Problem details: Your output should be exactly the lines from the one containing "The image size is (1020, 467)." through the last line of the listing, and nothing else. Pictures stay out.

Data for analysis:
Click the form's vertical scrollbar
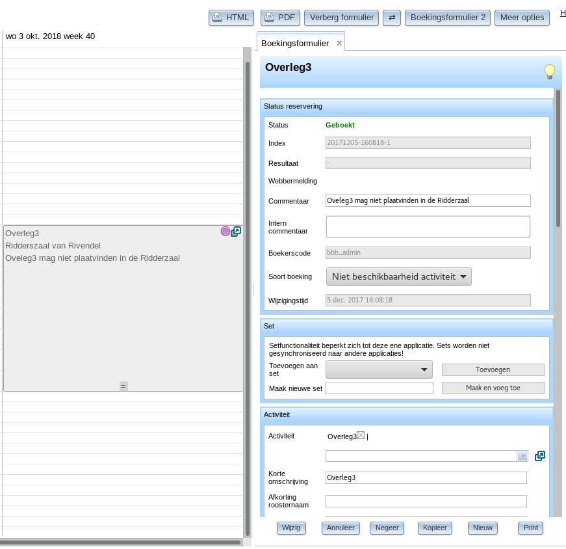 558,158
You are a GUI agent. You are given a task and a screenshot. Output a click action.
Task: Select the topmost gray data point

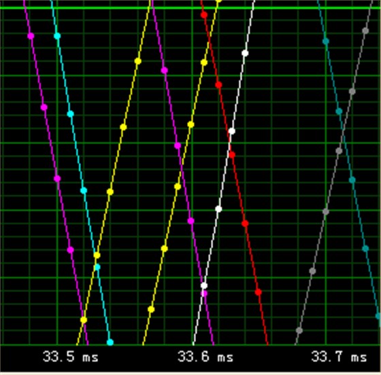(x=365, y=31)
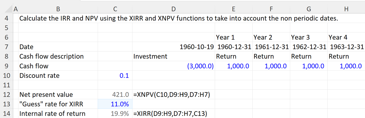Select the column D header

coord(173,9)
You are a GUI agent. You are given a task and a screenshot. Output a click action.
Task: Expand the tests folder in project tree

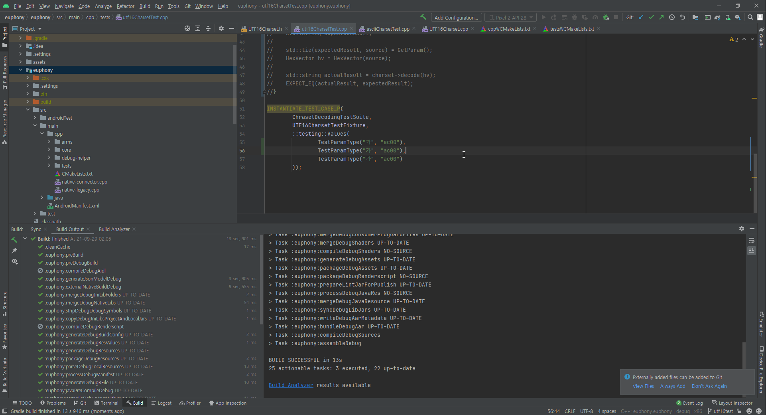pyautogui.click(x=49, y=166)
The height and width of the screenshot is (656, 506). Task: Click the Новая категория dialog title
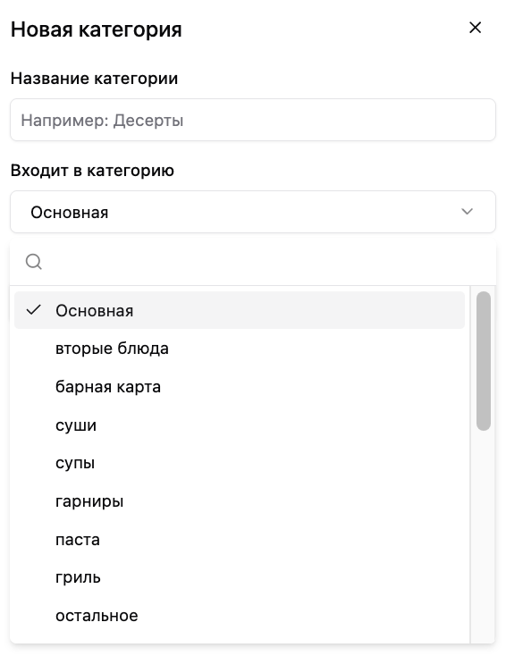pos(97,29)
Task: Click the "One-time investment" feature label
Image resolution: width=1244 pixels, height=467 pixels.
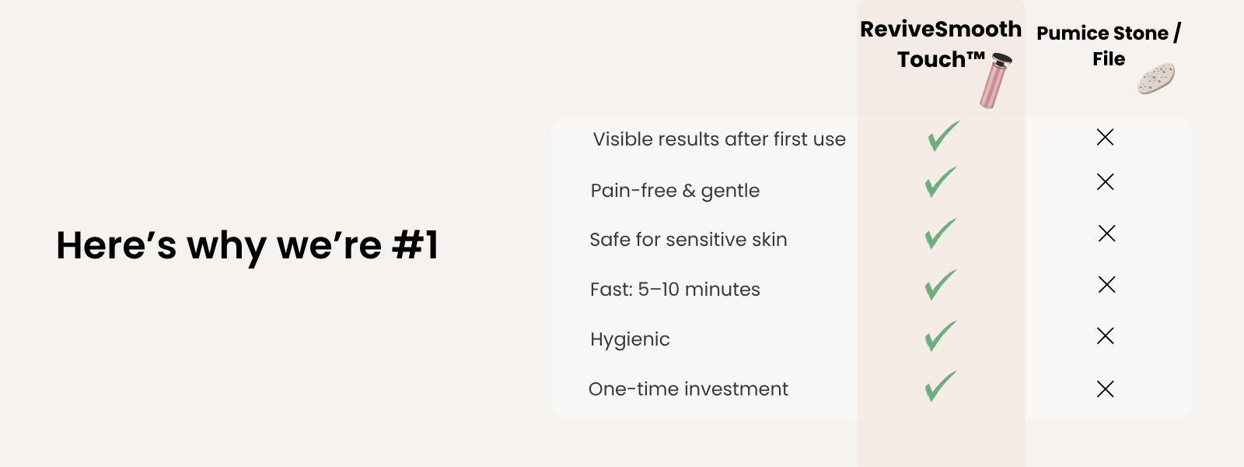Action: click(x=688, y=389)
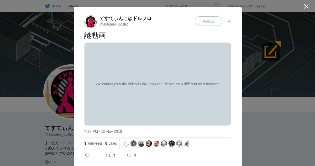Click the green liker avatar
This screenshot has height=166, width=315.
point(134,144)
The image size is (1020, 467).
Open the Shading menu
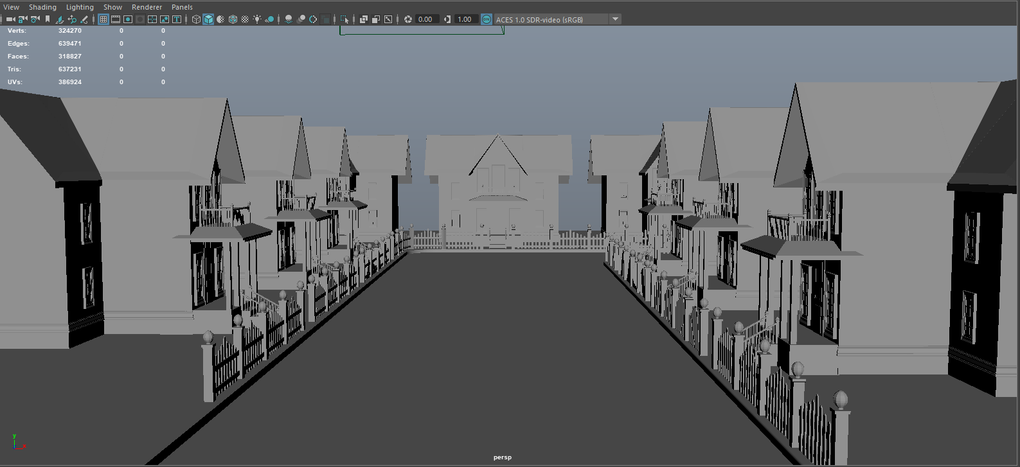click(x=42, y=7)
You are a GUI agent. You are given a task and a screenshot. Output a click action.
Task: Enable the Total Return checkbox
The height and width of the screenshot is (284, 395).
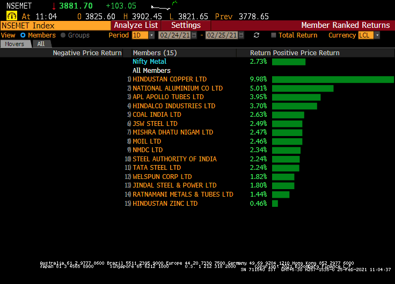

Task solution:
The image size is (1020, 467).
Open the Shading menu
click(x=42, y=7)
You are a GUI agent. You are given a task and a screenshot. Output a click action.
Task: Enable the Total Return checkbox
The height and width of the screenshot is (284, 395).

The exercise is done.